Aun cuando Waldo Rasmussen, curador de la exposición y director del programa internacional del MoMA, reclutó la asesoría de diez distinguidos especialistas de arte latinoamericano, está claro que en ningún momento tuvo en cuenta sus consejos. No se pueden excusar ni la ignorancia ni la indiferencia en una muestra de tanta significación para nuestro destino futuro en el mundo del arte. Para empezar, la exposición manifiesta protuberantes desequilibrios artísticos y asimetría geográfica. Excepto por el énfasis social en el trabajo de los muralistas mexicanos Orozco, Rivera y Alfaro Siqueiros, el curador ignoró por completo el movimiento indigenista representado, entre otros, por el trabajo temprano de Guayasamín de Ecuador, para mencionar un solo caso. En general, la exposición tiene un matiz eurocentrista. Además, la mayoría de las obras han sido exhibidas tan a menudo y tantas veces que es difícil evitar una sensación de haberla visto ya en el pasado.
Criterio caprichoso
No se puede llamar artistas de América Latina del siglo XX cuando solo diez entre más de treinta países están representados. La muestra está tan desequilibrada que los 22 artistas de Brasil y 21 de Argentina constituyen casi la mitad del total de participantes. La desproporción se manifiesta cuando encontramos que hay 13 artistas del pequeño Uruguay e igual número del gigantesco México. Además, si consideramos que la mujer ha sido instrumental en el desarrollo de las artes visuales del continente, es asombroso que ellas solo estén representadas en un 13 por ciento. La ausencia de Leonora Carrington (México), María Luisa Pacheco (Bolivia), Beatriz González (Colombia) o Marta Minujín (Argentina) es dolorosa.

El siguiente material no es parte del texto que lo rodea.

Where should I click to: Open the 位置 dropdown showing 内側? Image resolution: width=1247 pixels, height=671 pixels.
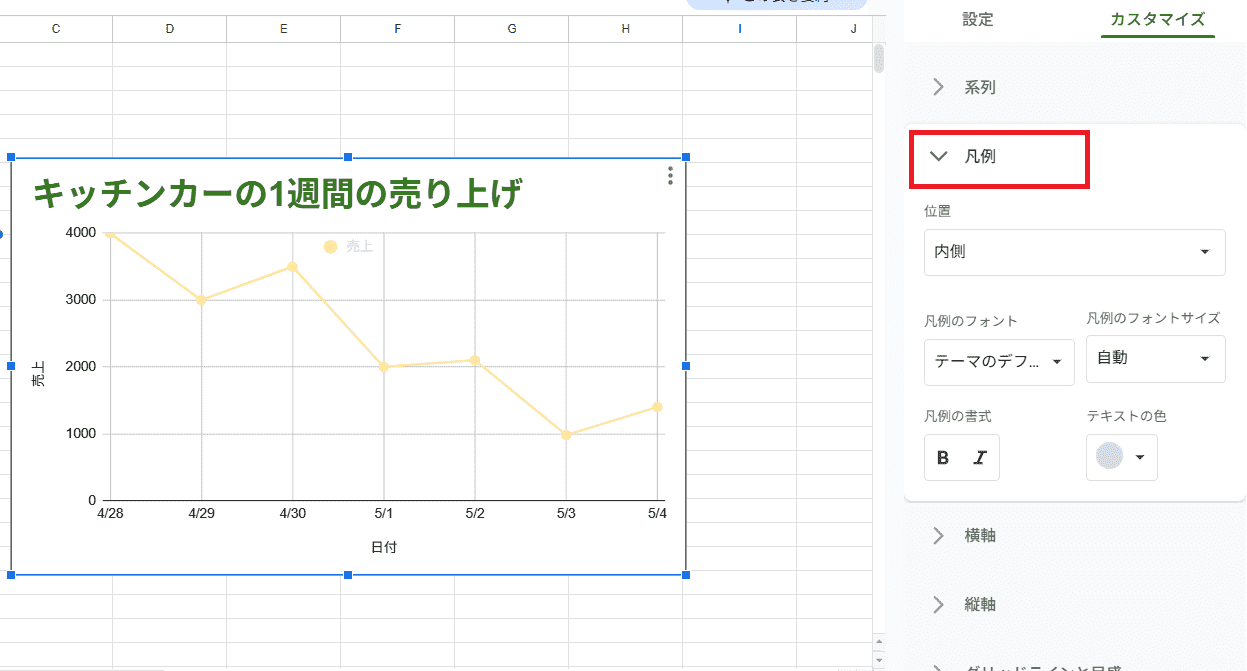tap(1074, 252)
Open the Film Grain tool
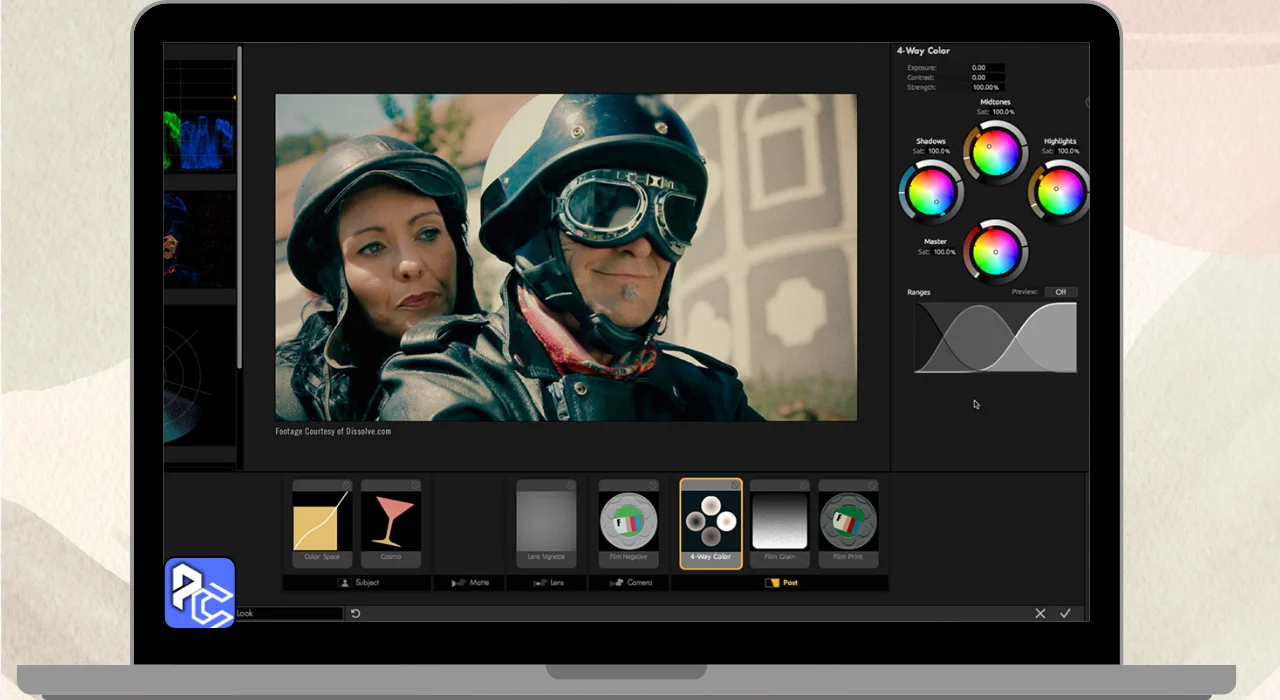The height and width of the screenshot is (700, 1280). pyautogui.click(x=779, y=520)
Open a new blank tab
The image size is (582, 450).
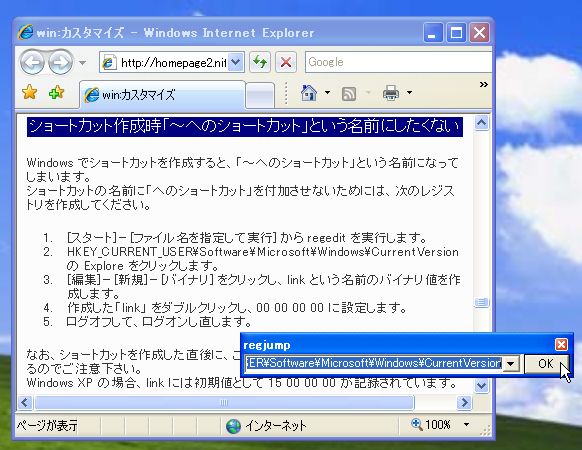tap(260, 96)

No obstante su comentario en el sentido de que no estaba interesado en países individuales sino en artistas que hayan contribuido de alguna manera a la escena artística mundial desde la segunda guerra, no hay excusa para que Rasmussen haya omitido a artistas tales como De Szyszlo de Perú cuyo trabajo es seminal en el desarrollo del colorismo abstracto en la pintura de América Latina. De igual modo, ningún curador serio puede olvidar a Obregón, indiscutible pionero del arte moderno en Colombia desde la década del 50 hasta su muerte el año pasado.
En su obsesión por eliminar a cualquier artista cuyo trabajo guarde cierta afinidad con lo que Rasmussen llama exótico, folclórico, surrealista o político , ha logrado excluir el trabajo fabuloso de José Gamarra (Uruguay), Nemesio Antúnez y Claudio Bravo (Chile), y toda la región afrocaribeña donde los artistas han propuesto una pintura que se regocija con la luz del trópico y los colores encendidos de su tierra, así como las costumbres y tradiciones de su pueblo.
Ninguna persona que haya viajado por América Central va a negar la existencia de un significativo número de artistas cuyo trabajo merecería la atención de un curador responsable. Para ser justos, por lo menos la pintura de Armando Morales (Nicaragua) debería haberse tenido en cuenta, para no mencionar la obra de Rodolfo Abularach y Elmar Rojas ambos de Guatemala. De hecho, el único artista de ese importante subcontinente es Carlos Mérica, guatemalteco que ha vivido casi toda su vida en México. No se trata de incluir a todos los artistas destacados, sino dar el crédito que merecen aquellos que han contribuido a incrementar el prestigio y popularidad que disfruta el arte latinoamericano actual en el mundo entero. En resumen, una exposición equilibrada que en verdad representa la diversidad conceptual y temática, así como la riqueza histórica de nuestro continente está todavía por hacerse.